> **Exercise set**:
1. Answer these questions from the abstract on IVF and cancer risk:
(a) In what setting was the study carried out?
(b) From what date were women evaluated or treated for infertility included?
(c) What were the main outcome measures?
2. Extend the abstract on IVF and cancer risk, picking up after its final sentence.

> **Document text**:
* * * *
In vitro fertilization and risk of breast and gynecologic cancers A retrospective cohort study within the Israeli Maccabi Healthcare Services

Among 87,403 infertile women, IVF was not significantly associated with breast or gynecologic cancers. Among women receiving four or more cycles, ovarian cancer was nonsignificantly elevated, supporting further risk monitoring.

Louise A. Brinton, Ph.D., Britton Trabert, Ph.D., Varda Shalev, M.D., Eitan Lunenfeld, M.D., M.H.A., Tal Sella, M.D., Gabriel Chodick, Ph.D.

Volume 99, Issue 5, Pages 1189-1196, April 2013


To assess long-term cancer risks associated with in vitro fertilization (IVF).

Record-linkage study.

Health maintenance organization in Israel.

A total of 87,403 women evaluated and/or treated for infertility on or after September 25, 1994 who developed cancer through June 22, 2011: 522 breast, 41 endometrial, 45 ovarian, 311 in situ cervical and 32 invasive cervical cancers were identified.


Main Outcome Measures:
Hazard ratios (HRs) for specific cancers.

We found no significant relationships of IVF exposures to the risks of breast, endometrial or ovarian cancers. Compared to women with no fertility treatment, the HR associated with IVF was 1.58 (95% CI 0.75-3.29), with higher risk among those receiving 4+ cycles (1.78, 95% CI 0.76-4.13). There was also a non-significantly elevated risk for endometrial cancer among women who received 1-3 IVF cycles (1.94, 0.73-5.12), but additional cycles were associated with lesser risk. In contrast, in situ cervical cancer was significantly reduced and invasive cervical cancer non-significantly reduced among women receiving IVF as well as other fertility treatments.
* * * *
> **Provided records**:

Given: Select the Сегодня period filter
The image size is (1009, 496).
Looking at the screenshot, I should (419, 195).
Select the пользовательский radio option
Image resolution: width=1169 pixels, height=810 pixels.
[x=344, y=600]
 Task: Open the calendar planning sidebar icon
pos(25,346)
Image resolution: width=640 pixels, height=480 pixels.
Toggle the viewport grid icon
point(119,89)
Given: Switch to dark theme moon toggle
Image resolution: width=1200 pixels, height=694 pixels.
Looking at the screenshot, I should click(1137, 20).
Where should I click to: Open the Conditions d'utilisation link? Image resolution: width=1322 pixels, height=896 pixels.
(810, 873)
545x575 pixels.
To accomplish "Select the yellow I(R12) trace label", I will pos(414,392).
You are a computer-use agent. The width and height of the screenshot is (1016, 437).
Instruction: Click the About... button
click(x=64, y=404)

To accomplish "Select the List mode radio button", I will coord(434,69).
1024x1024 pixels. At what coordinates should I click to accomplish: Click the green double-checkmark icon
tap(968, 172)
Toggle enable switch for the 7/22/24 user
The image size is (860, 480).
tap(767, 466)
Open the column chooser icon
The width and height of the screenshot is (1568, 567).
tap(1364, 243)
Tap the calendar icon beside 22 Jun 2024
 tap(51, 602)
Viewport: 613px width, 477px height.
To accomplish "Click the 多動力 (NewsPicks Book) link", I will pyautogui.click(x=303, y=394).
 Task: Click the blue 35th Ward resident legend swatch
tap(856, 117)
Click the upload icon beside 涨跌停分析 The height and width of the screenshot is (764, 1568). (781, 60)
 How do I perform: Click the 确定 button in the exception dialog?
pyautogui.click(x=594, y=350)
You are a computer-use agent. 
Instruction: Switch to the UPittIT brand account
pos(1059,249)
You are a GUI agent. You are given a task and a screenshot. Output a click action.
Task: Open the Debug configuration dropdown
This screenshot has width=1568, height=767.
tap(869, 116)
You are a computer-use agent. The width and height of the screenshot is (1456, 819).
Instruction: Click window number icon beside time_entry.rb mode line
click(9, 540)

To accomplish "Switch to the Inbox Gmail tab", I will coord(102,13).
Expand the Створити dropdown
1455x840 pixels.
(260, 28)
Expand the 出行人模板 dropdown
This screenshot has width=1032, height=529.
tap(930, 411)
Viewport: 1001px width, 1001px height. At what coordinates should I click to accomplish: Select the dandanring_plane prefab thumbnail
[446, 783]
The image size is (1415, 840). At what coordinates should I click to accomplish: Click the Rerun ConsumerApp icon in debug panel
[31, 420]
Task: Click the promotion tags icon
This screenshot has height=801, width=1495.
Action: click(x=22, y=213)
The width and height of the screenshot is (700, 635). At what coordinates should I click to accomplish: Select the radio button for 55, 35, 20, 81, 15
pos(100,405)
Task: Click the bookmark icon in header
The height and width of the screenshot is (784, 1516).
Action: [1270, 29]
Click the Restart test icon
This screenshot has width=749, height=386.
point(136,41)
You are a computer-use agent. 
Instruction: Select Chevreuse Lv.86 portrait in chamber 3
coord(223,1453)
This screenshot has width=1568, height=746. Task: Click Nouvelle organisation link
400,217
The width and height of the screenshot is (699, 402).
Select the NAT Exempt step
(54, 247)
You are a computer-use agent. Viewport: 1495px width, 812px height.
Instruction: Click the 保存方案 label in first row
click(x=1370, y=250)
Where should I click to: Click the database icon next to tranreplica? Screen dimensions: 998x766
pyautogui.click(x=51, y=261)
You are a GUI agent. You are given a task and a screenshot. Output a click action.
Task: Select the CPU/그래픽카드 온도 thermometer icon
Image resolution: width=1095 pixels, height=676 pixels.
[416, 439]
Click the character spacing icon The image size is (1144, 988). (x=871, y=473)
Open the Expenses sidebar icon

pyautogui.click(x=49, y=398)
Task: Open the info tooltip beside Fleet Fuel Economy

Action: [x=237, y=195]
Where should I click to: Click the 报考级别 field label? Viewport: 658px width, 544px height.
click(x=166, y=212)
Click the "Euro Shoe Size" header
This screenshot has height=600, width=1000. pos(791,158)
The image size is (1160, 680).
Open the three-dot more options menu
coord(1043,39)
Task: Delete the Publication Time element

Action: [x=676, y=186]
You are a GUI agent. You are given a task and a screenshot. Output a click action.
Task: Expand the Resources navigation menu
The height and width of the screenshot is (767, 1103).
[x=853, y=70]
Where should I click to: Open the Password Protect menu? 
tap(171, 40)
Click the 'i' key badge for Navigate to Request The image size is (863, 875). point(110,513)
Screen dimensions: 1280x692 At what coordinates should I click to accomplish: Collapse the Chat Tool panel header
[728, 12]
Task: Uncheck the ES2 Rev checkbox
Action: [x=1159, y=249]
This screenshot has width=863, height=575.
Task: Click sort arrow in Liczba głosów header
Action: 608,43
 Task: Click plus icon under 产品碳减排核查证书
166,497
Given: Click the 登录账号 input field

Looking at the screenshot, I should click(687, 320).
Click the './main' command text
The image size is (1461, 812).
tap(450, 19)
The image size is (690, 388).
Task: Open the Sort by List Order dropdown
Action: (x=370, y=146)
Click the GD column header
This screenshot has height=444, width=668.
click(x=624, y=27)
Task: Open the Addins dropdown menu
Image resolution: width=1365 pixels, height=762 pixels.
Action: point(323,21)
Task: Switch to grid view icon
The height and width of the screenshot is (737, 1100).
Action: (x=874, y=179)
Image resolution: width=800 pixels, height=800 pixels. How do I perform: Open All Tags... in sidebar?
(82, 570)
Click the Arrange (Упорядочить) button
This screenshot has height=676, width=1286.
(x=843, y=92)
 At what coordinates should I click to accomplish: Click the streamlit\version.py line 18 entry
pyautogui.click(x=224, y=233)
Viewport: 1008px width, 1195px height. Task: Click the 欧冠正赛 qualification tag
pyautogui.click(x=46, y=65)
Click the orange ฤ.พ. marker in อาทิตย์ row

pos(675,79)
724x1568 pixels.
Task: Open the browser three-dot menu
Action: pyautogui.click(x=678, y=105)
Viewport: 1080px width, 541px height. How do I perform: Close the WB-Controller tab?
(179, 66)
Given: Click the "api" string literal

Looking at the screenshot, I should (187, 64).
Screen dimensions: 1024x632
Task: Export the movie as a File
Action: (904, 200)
* * * *
> **Answers given**:
1.
(a) A health maintenance organization in Israel.
(b) September 25, 1994.
(c) Hazard ratios for specific cancers.

2.
Our results regarding long-term effects were largely reassuring, but women receiving IVF should continue to be monitored given that the procedures involves potent ovulation stimulators and repeated ovarian punctures.

  • Audrey Gaskins

    While this study does address a pertinent question that remains somewhat unclear in the field I have a couple of questions for the authors. First, given the young age of the women included in this study I’m assuming the majority of breast cancers were pre-menopausal. However, if there were also post-menopausal breast cancers, it would be interesting to evaluate these outcomes separately since risk factors differ for these two types of cancers particularly in regards to hormonal exposures. Second, my biggest concern, is why so many women (~50%) were missing underlying fertility diagnoses? Why do the authors think this was not recorded in the EMR? I applaud the authors for attempting to control for some of the confounding by infertility diagnosis (yes/no) but there still remains the possibility of confounding by type of infertility diagnoses which could not be addressed in this paper due to the large amount of missing data.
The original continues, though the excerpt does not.